PROBLEM STATEMENT: Render the records below as a Markdown table with the columns No. and Line, one row per line and blank lines skipped, starting at the line that has "This screenshot has" and stopping after the line that has "pos(298,77)". Leave the pictures out of your answer.

## BEGIN DATASET RECORDS

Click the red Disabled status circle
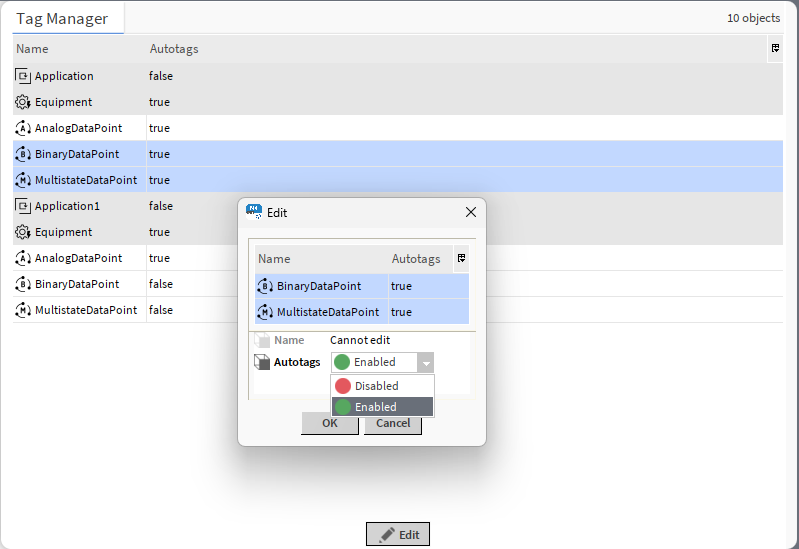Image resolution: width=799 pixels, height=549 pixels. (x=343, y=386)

## END DATASET RECORDS
## BEGIN DATASET RECORDS

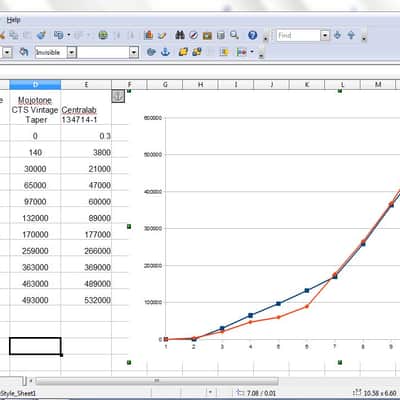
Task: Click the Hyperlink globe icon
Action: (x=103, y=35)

## END DATASET RECORDS
## BEGIN DATASET RECORDS

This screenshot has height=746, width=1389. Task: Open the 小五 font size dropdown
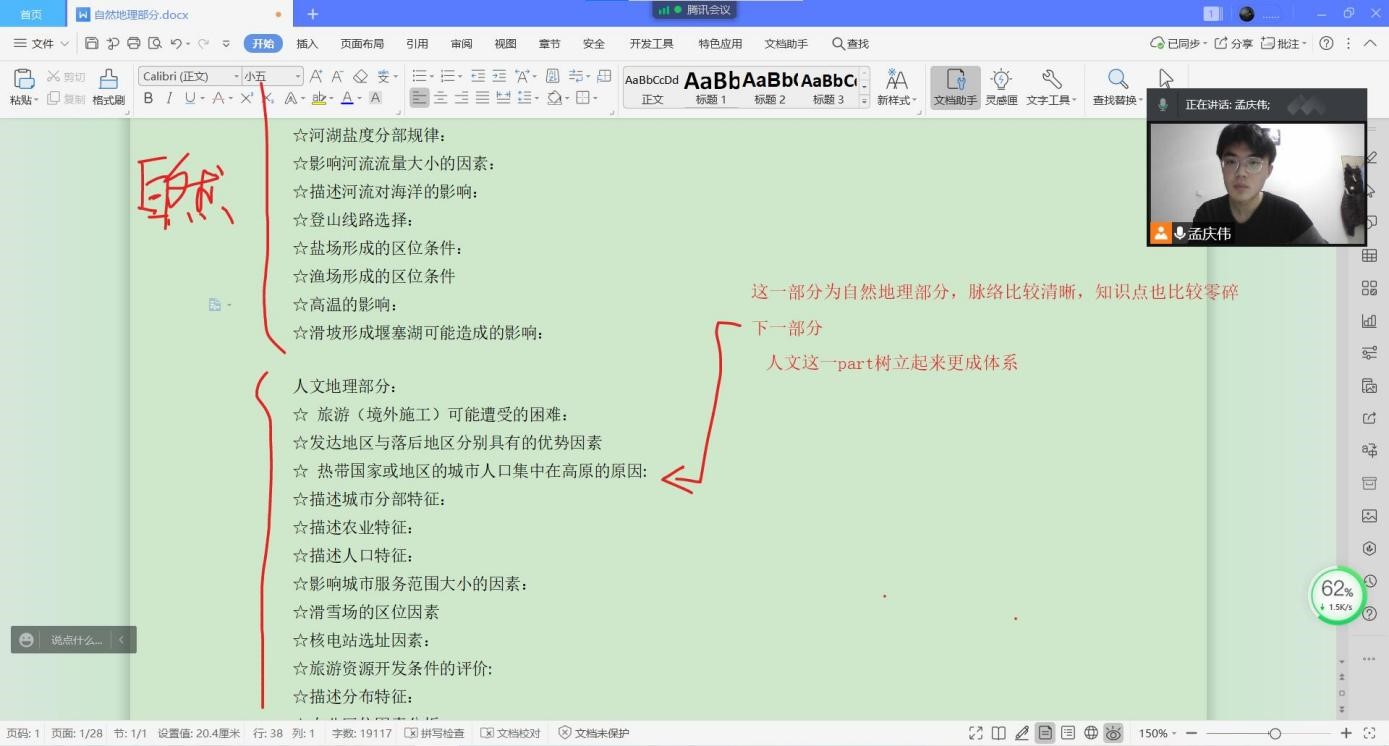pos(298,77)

## END DATASET RECORDS

RESPONSE:
| No. | Line |
|---|---|
| 1 | This screenshot has height=746, width=1389. Task: Open the 小五 font size dropdown |
| 2 | pos(298,77) |